Très clairement, Washington ne va pas sabler le champagne pour célébrer cet accord… Ceci étant, l’administration Trump ne peut pas accuser Total d’avoir violé les lois américaines car cet accord est parfaitement légal. En effet, suite à l’accord sur le programme nucléaire iranien de 2015, l’administration Obama avait accepté mi-janvier 2016 de lever les sanctions extraterritoriales frappant les sociétés non-américaines qui commerceraient et investiraient en Iran. Durant sa campagne, Trump a constamment fustigé l’accord sur le nucléaire. Une fois élu, la position officielle de l’administration consistait à dire que l’accord n’est pas bon mais étant compliqué à remettre en cause, il sera respecté de façon stricte tout en surveillant de près Téhéran. Par la suite, le Département d’État américain a annoncé un réexamen global de l’ensemble des politiques américaines concernant l’Iran, y compris l’accord sur le nucléaire. Ce réexamen a débuté en avril et est toujours en cours, sans que l’on sache ses débouchés. Il pourrait mener à un durcissement de la position américaine et au rétablissement de certaines sanctions extraterritoriales. Pour Total et pour Téhéran, il était donc important de signer cet accord aujourd’hui sans attendre un éventuel durcissement des États-Unis.

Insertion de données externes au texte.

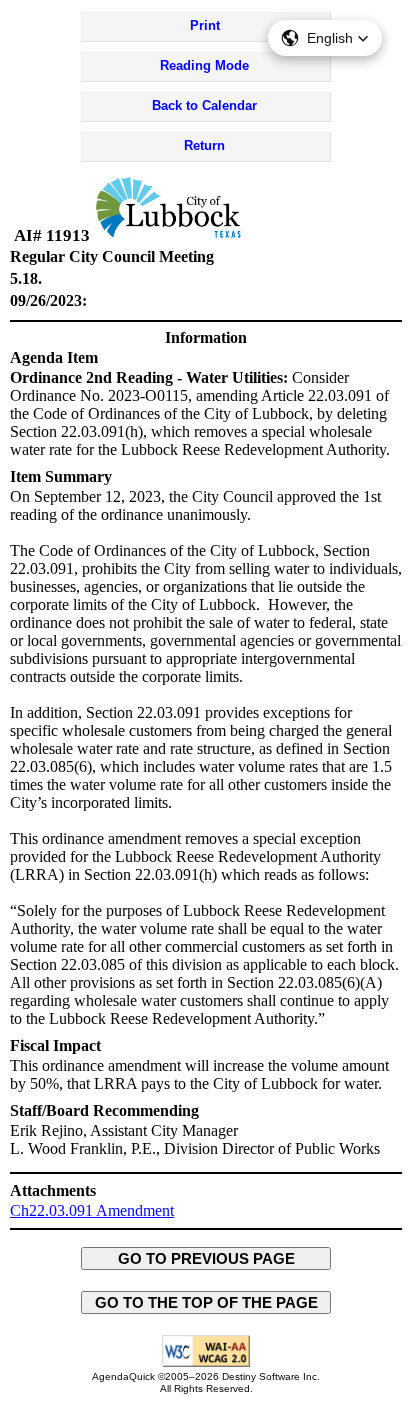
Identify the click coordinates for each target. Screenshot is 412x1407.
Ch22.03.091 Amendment (92, 1210)
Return (204, 145)
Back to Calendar (204, 105)
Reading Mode (204, 65)
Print (205, 25)
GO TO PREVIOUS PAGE (206, 1258)
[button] (325, 38)
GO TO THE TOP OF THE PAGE (206, 1302)
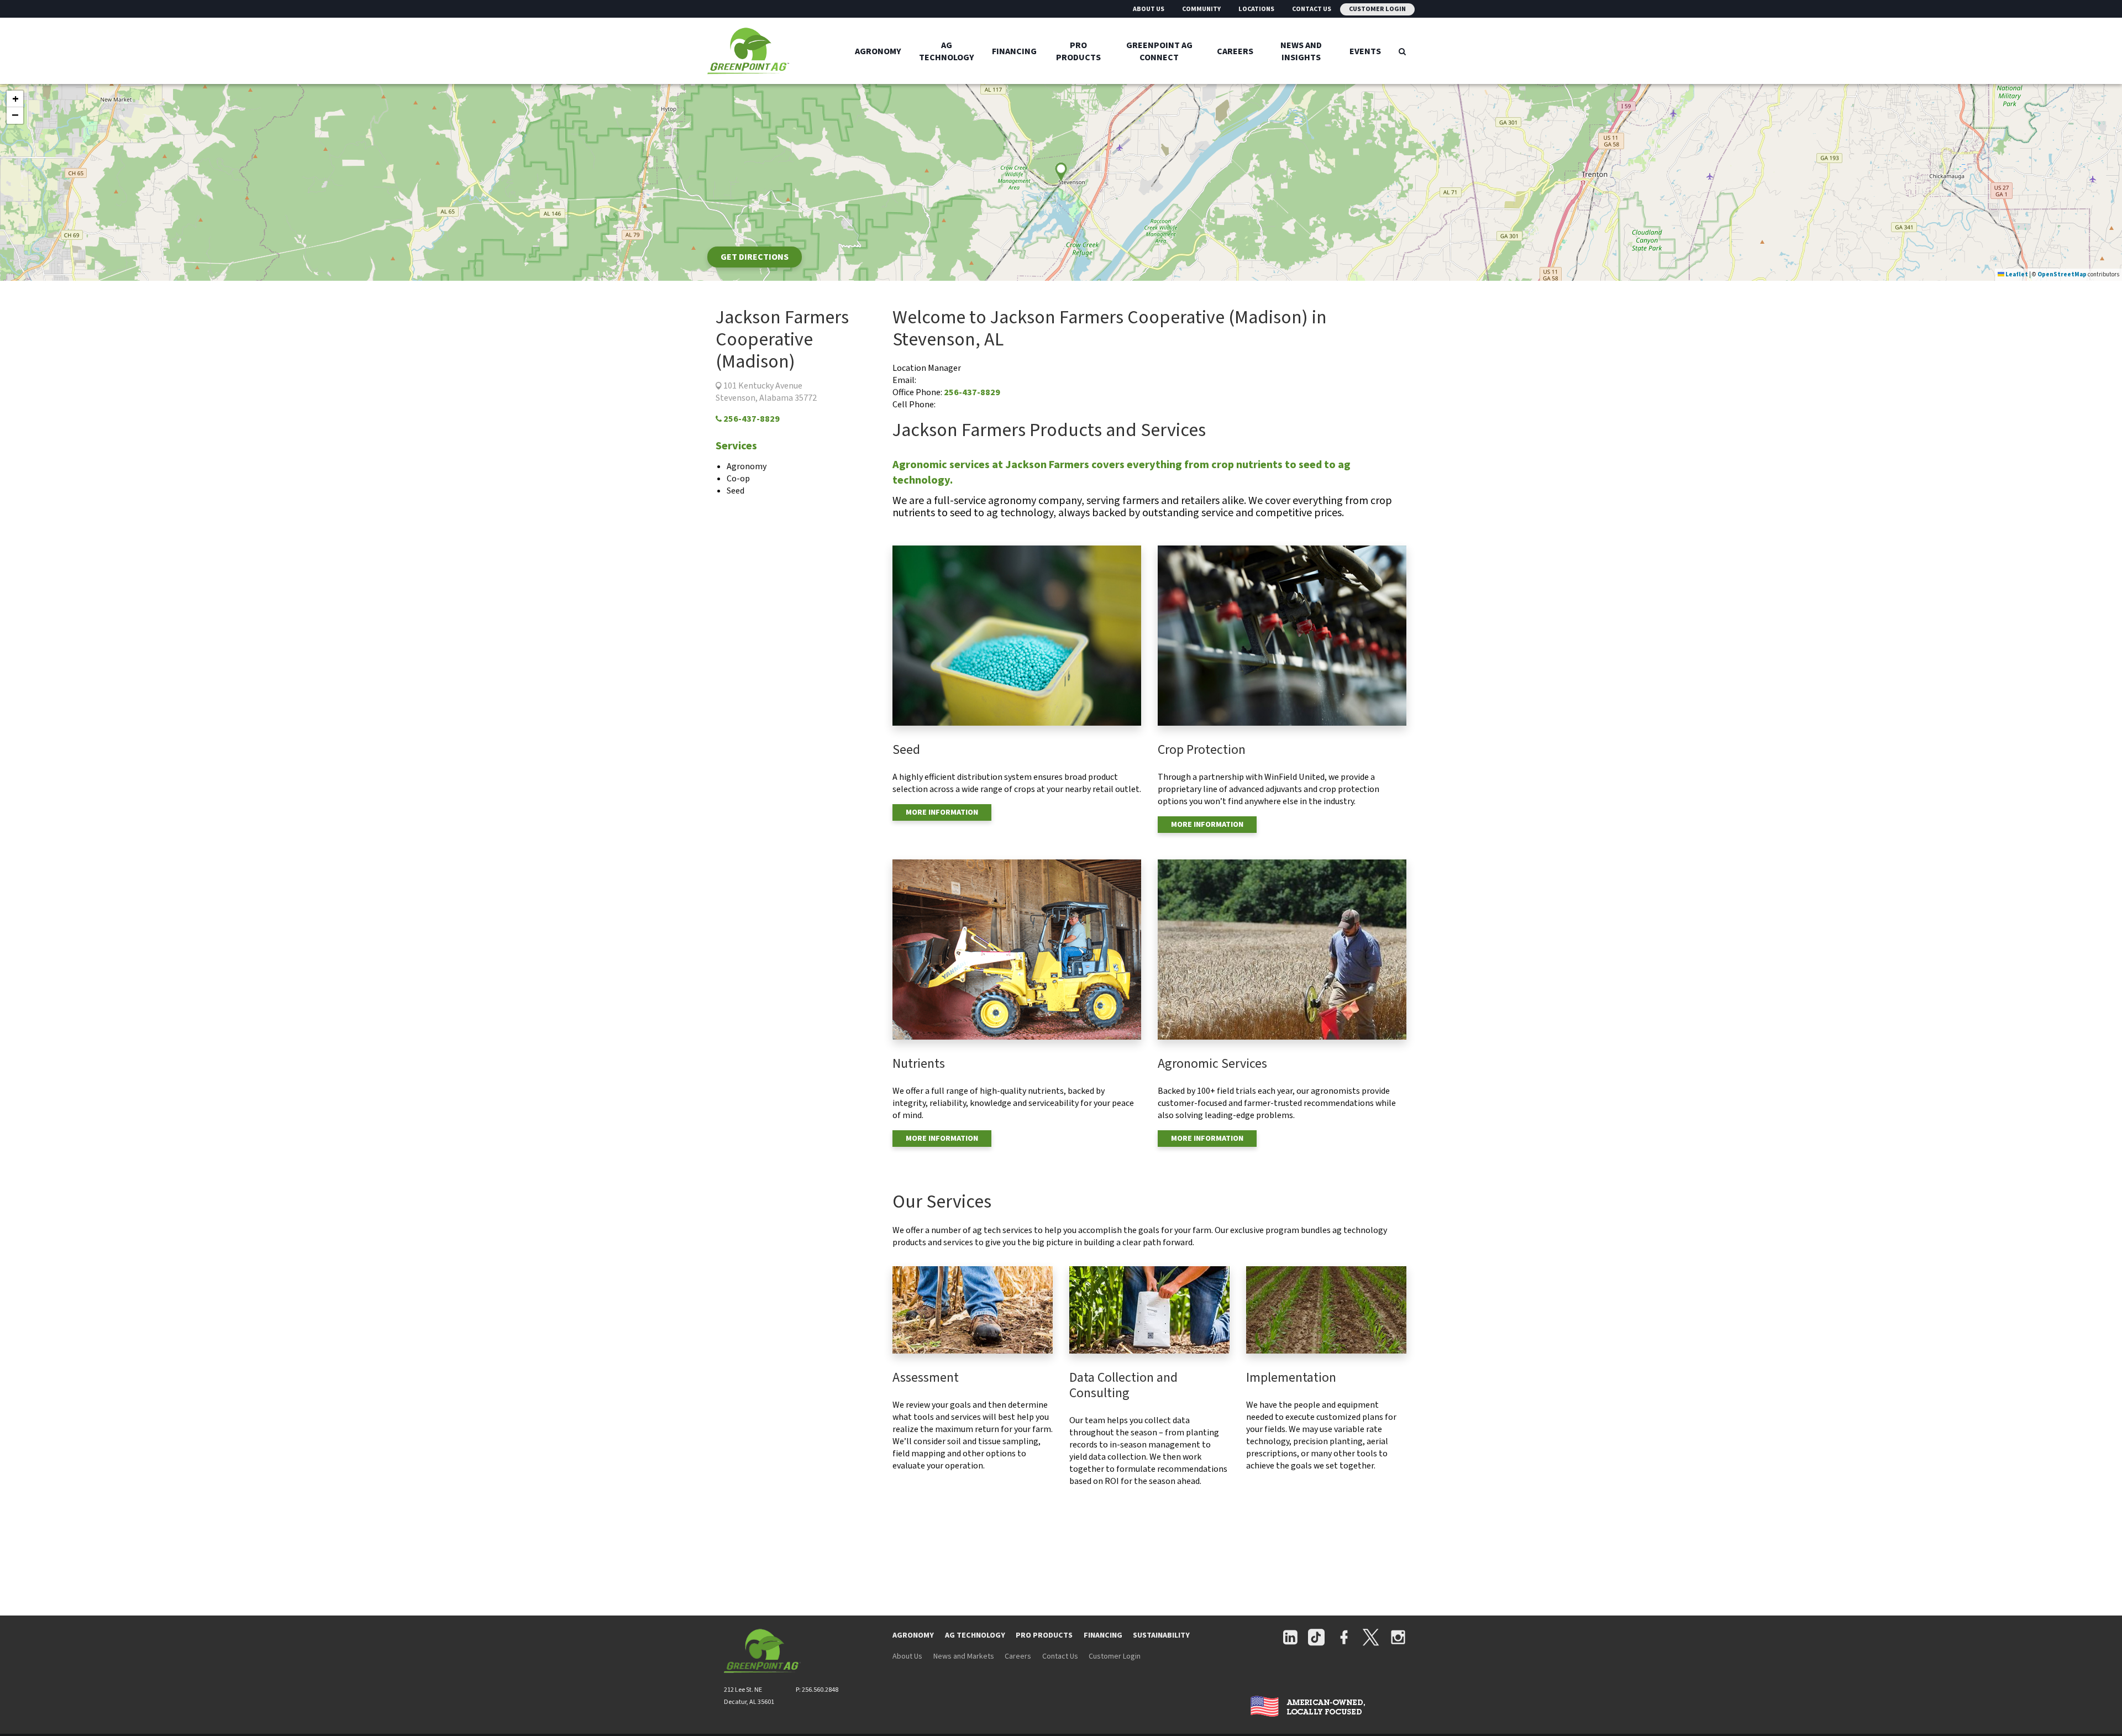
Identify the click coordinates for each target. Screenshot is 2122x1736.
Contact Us (1311, 9)
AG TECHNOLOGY (975, 1635)
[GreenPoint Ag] (776, 51)
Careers (1235, 51)
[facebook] (1344, 1638)
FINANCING (1103, 1635)
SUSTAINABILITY (1161, 1635)
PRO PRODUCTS (1044, 1635)
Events (1365, 51)
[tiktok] (1316, 1638)
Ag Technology (946, 51)
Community (1201, 9)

Quant à savoir si l’accord de Total va pousser les États-Unis à revenir à des sanctions extraterritoriales, rappelons que les compagnies pétrolières américaines ne peuvent pas commercer avec l’Iran, ni investir dans le secteur pétrolier et gazier dans le pays. Elles sont donc dans une situation de concurrence qui leur est très défavorable par rapport aux compagnies non-américaines. Cela pourrait faire monter la température à Washington et pousser l’administration Trump à revenir des sanctions extraterritoriales. Puisque l’accord de Total est légal, les États-Unis n’ont aucune raison rationnelle d’en vouloir à la France ou à l’Union européenne. Néanmoins, nous savons que l’administration Trump n’est pas forcément des plus rationnelles…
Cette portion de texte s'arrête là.